◆ Task prompt
Repeat every entry exactly. Leave nothing out.

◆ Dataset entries
┌──

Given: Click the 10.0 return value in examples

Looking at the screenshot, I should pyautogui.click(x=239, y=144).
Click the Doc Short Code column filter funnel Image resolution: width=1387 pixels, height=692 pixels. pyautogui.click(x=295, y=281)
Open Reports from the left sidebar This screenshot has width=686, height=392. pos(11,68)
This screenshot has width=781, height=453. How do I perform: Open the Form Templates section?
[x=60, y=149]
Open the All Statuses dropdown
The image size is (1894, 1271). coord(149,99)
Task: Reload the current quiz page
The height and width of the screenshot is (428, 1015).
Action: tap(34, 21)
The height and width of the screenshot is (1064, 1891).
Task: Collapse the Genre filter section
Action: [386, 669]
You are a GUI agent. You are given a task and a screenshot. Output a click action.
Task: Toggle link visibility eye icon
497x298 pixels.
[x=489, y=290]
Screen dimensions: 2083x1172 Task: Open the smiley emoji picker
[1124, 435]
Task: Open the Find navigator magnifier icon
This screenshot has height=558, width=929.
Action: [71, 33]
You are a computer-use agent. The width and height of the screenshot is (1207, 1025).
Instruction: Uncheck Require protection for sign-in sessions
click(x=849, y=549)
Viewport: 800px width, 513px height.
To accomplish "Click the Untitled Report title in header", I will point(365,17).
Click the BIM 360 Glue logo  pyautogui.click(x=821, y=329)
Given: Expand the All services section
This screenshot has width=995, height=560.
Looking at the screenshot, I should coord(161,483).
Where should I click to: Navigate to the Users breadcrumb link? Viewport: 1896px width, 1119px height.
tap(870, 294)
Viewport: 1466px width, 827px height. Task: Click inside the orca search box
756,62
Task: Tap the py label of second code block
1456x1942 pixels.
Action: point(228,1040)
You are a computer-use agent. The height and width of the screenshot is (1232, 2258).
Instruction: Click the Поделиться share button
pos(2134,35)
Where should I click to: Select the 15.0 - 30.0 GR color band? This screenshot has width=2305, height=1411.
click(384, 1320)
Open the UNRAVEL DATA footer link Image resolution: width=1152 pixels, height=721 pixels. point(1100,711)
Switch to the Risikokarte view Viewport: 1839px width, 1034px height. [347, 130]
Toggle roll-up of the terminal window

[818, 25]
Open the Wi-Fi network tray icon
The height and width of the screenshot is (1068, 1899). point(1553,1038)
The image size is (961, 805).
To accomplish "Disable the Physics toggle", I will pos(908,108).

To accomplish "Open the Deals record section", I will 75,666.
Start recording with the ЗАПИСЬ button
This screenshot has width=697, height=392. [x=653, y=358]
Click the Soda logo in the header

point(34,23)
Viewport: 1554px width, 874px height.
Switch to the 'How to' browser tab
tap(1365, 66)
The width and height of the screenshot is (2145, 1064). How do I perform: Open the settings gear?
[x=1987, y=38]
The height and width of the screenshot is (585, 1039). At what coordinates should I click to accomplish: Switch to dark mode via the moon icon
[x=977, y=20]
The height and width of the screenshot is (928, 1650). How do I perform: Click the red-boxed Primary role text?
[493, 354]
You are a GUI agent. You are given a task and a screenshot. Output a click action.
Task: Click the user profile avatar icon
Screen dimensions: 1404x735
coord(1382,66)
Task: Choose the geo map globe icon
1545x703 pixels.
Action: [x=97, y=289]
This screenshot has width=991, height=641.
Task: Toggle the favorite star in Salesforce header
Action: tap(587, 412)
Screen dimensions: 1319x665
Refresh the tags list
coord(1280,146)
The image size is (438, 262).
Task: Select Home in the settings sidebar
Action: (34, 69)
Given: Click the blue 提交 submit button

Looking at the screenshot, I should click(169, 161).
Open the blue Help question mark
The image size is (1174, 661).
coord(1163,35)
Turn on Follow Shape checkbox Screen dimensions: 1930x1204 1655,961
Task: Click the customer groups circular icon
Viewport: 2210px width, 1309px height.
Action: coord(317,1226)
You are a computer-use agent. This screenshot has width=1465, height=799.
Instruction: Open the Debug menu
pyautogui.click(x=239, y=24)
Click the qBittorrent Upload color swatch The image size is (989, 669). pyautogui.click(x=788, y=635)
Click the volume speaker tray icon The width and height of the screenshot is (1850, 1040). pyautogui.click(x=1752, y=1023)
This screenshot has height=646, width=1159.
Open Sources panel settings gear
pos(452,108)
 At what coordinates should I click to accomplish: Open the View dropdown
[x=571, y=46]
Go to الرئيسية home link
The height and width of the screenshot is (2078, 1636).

└──

◆ Answer area
Given: Click the 10.0 return value in examples

Looking at the screenshot, I should pyautogui.click(x=239, y=144).
Click the Doc Short Code column filter funnel Image resolution: width=1387 pixels, height=692 pixels. pyautogui.click(x=295, y=281)
Open Reports from the left sidebar This screenshot has width=686, height=392. pos(11,68)
This screenshot has width=781, height=453. How do I perform: Open the Form Templates section?
[x=60, y=149]
Open the All Statuses dropdown
The image size is (1894, 1271). coord(149,99)
Task: Reload the current quiz page
The height and width of the screenshot is (428, 1015).
Action: tap(34, 21)
The height and width of the screenshot is (1064, 1891).
Task: Collapse the Genre filter section
Action: [386, 669]
You are a GUI agent. You are given a task and a screenshot. Output a click action.
Task: Toggle link visibility eye icon
497x298 pixels.
[x=489, y=290]
Screen dimensions: 2083x1172 Task: Open the smiley emoji picker
[1124, 435]
Task: Open the Find navigator magnifier icon
This screenshot has height=558, width=929.
Action: [71, 33]
You are a computer-use agent. The width and height of the screenshot is (1207, 1025).
Instruction: Uncheck Require protection for sign-in sessions
click(x=849, y=549)
Viewport: 800px width, 513px height.
To accomplish "Click the Untitled Report title in header", I will point(365,17).
Click the BIM 360 Glue logo  pyautogui.click(x=821, y=329)
Given: Expand the All services section
This screenshot has width=995, height=560.
Looking at the screenshot, I should coord(161,483).
Where should I click to: Navigate to the Users breadcrumb link? Viewport: 1896px width, 1119px height.
tap(870, 294)
Viewport: 1466px width, 827px height. Task: Click inside the orca search box
756,62
Task: Tap the py label of second code block
1456x1942 pixels.
Action: point(228,1040)
You are a computer-use agent. The height and width of the screenshot is (1232, 2258).
Instruction: Click the Поделиться share button
pos(2134,35)
Where should I click to: Select the 15.0 - 30.0 GR color band? This screenshot has width=2305, height=1411.
click(384, 1320)
Open the UNRAVEL DATA footer link Image resolution: width=1152 pixels, height=721 pixels. point(1100,711)
Switch to the Risikokarte view Viewport: 1839px width, 1034px height. [347, 130]
Toggle roll-up of the terminal window

[818, 25]
Open the Wi-Fi network tray icon
The height and width of the screenshot is (1068, 1899). point(1553,1038)
The image size is (961, 805).
To accomplish "Disable the Physics toggle", I will pos(908,108).

To accomplish "Open the Deals record section", I will 75,666.
Start recording with the ЗАПИСЬ button
This screenshot has width=697, height=392. [x=653, y=358]
Click the Soda logo in the header

point(34,23)
Viewport: 1554px width, 874px height.
Switch to the 'How to' browser tab
tap(1365, 66)
The width and height of the screenshot is (2145, 1064). How do I perform: Open the settings gear?
[x=1987, y=38]
The height and width of the screenshot is (585, 1039). At what coordinates should I click to accomplish: Switch to dark mode via the moon icon
[x=977, y=20]
The height and width of the screenshot is (928, 1650). How do I perform: Click the red-boxed Primary role text?
[493, 354]
You are a GUI agent. You are given a task and a screenshot. Output a click action.
Task: Click the user profile avatar icon
Screen dimensions: 1404x735
coord(1382,66)
Task: Choose the geo map globe icon
1545x703 pixels.
Action: [x=97, y=289]
This screenshot has width=991, height=641.
Task: Toggle the favorite star in Salesforce header
Action: tap(587, 412)
Screen dimensions: 1319x665
Refresh the tags list
coord(1280,146)
The image size is (438, 262).
Task: Select Home in the settings sidebar
Action: (34, 69)
Given: Click the blue 提交 submit button

Looking at the screenshot, I should click(169, 161).
Open the blue Help question mark
The image size is (1174, 661).
coord(1163,35)
Turn on Follow Shape checkbox Screen dimensions: 1930x1204 1655,961
Task: Click the customer groups circular icon
Viewport: 2210px width, 1309px height.
Action: coord(317,1226)
You are a computer-use agent. This screenshot has width=1465, height=799.
Instruction: Open the Debug menu
pyautogui.click(x=239, y=24)
Click the qBittorrent Upload color swatch The image size is (989, 669). pyautogui.click(x=788, y=635)
Click the volume speaker tray icon The width and height of the screenshot is (1850, 1040). pyautogui.click(x=1752, y=1023)
This screenshot has height=646, width=1159.
Open Sources panel settings gear
pos(452,108)
 At what coordinates should I click to accomplish: Open the View dropdown
[x=571, y=46]
Go to الرئيسية home link
The height and width of the screenshot is (2078, 1636).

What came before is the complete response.